Thursday 17 July 2014

Meet with a Dietician – Check!

I’m on the road to healthy eating!

Step one – find a way to learn what is really healthy and what my body REALLY needs.
You see, when deciding that I wanted to eat healthier, I ran into a bit of a problem.  I felt like I really didn’t know what foods are healthy. That's a little embarrassing to admit, but as I said before, there is so much information out there, and it all seems to be conflicting.  I have felt so stressed out shopping for food, because everything I looked at seemed dangerous. 
That red meat? Evil! – too much fat!
That pasta? Evil! – too many carbs!
Carrots? Evil! – too much sugar!
Milk? Evil! - no cow's milk for humans!
(Well, if you can't eat meat, pasta, vegetables or milk, what CAN you eat?!?)

Ahh! My busy mind was going in circles. I thought I was going to lose it.  I was afraid to eat anything, would get frustrated, and end up eating garbage anyway. 
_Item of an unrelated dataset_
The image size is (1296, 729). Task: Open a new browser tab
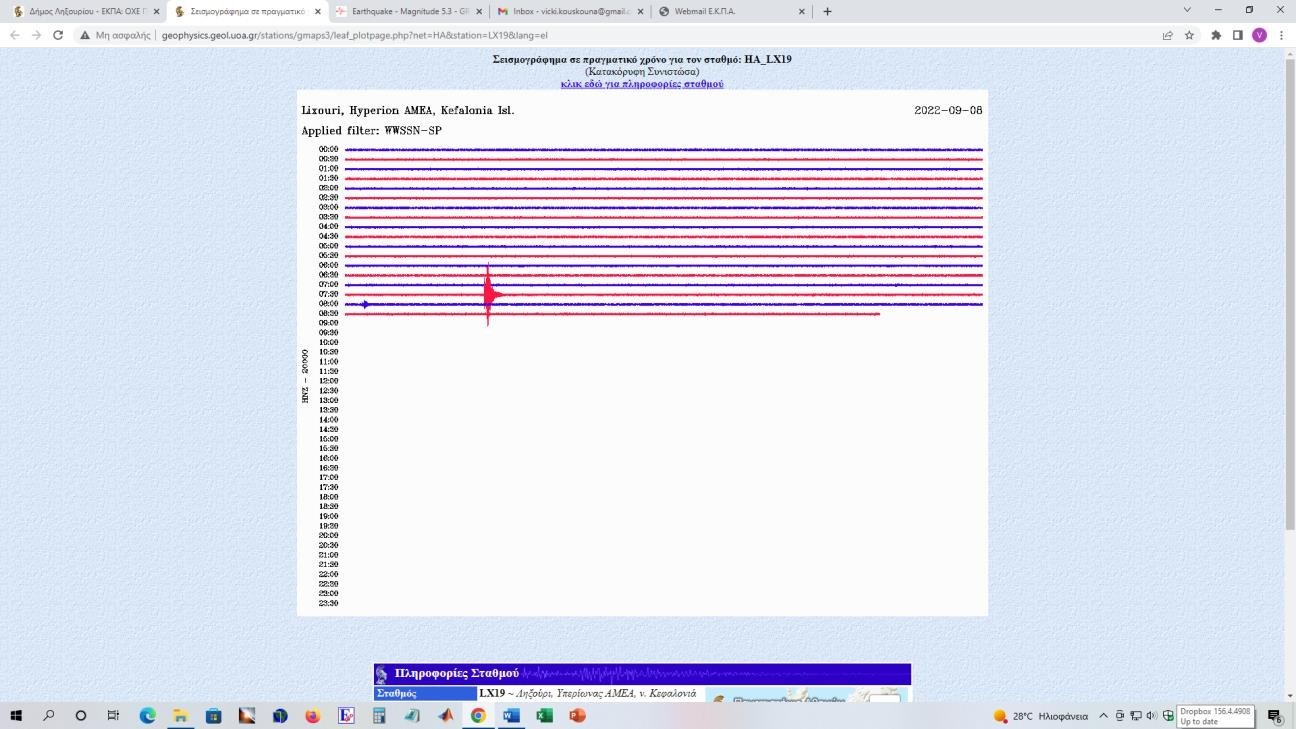point(827,11)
I had thought about going back to some programs I had tried in the past, but if they didn’t work, then they're definitely not going to work now that I have a baby to take care of.  My husband and I figured that we needed to see someone with actual training and knowledge based on science – no gimmicks, no fads.  We decided that a Registered Dietitian would be the way to go, because they have specialized training (in New Brunswick, at least a bachelors degree and internship.)

Last night was our first meeting.  It was eye-opening. I got a lot of information, so I’m going to try to deal with it one step at a time.
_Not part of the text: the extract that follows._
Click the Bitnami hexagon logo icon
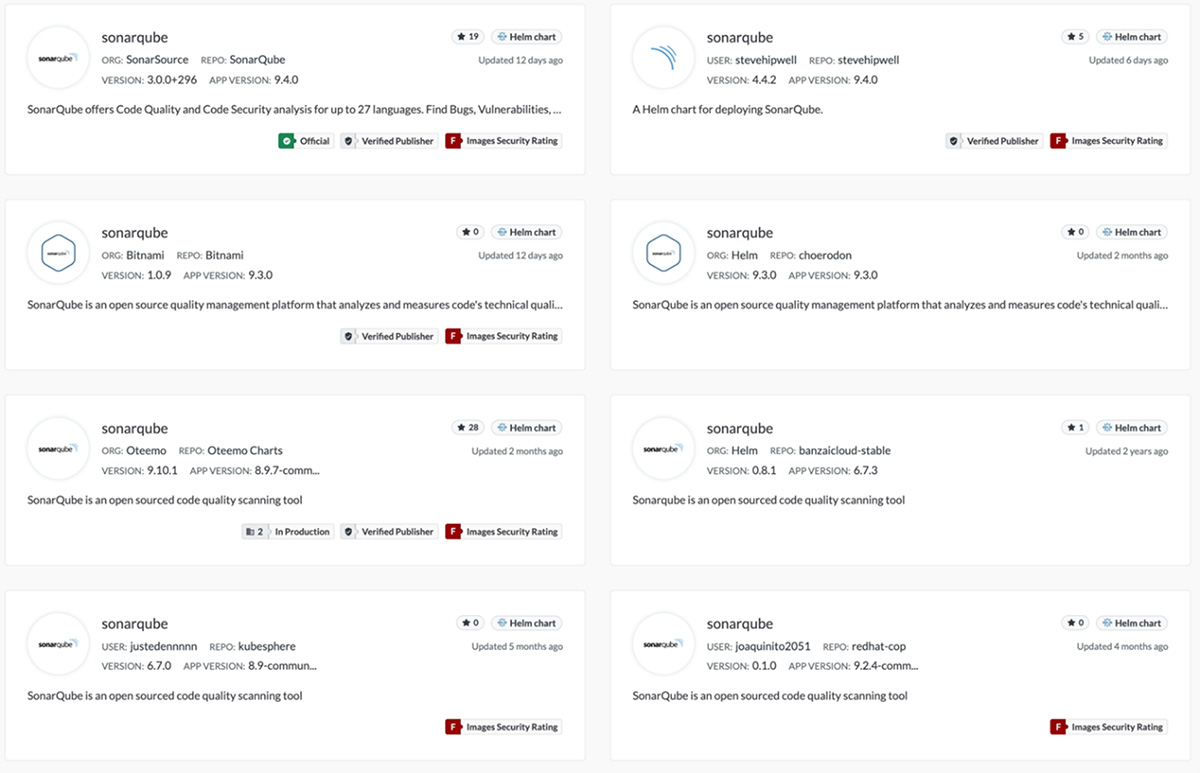 pyautogui.click(x=58, y=254)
The first thing we looked at was Canada’s Food Guide.
I’d seen it a million times. I’m sure every Canadian has. Same old, same old.  But wait, apparently I hadn’t really paid enough attention to it because my eating was WAY off.    

Based on the food guide, this is what I should eat each day:
·         7 servings of fruit and vegetables
·         6 servings of grain products 
·         2 servings of milk and milk alternatives
·         2 servings of meat and alternatives
Just looking at the number of servings was surprising. I went into this thinking I didn’t eat enough fruit and vegetables and loved carbs a little too much, but thought I was doing well with the meat and milk groups.  Protein is good, isn’t it? Eggs, chicken, beans, nuts – all good, right? Milk, yogurt – yummy and healthy! Apparently they are, but not too much! 

When we started looking at serving sizes, it became blaringly obvious that we were overeating – even on the good stuff! Our meeting was at a grocery store, and we actually went out into the store to look at serving sizes.  The shocking food was meat.  One serving size of meat/fish/poultry is 75g or 100g raw. One steak that we would typically cook was almost 3 servings! That’s more than what I’m supposed to eat in one full day!

I felt like I really should have known all of this! How foolish that I didn’t! It’s Canada’s Food Guide! I’ve seen it in different forms since elementary school!

I got more information than this, but this is what I’m dealing with now - food group balance and serving size.  Baby steps. It’s important, so I want to do it right.

Do you follow Canada’s Food Guide? If you do, give me some tips! If you don’t, feel free to share what works for you.  I love a good success story!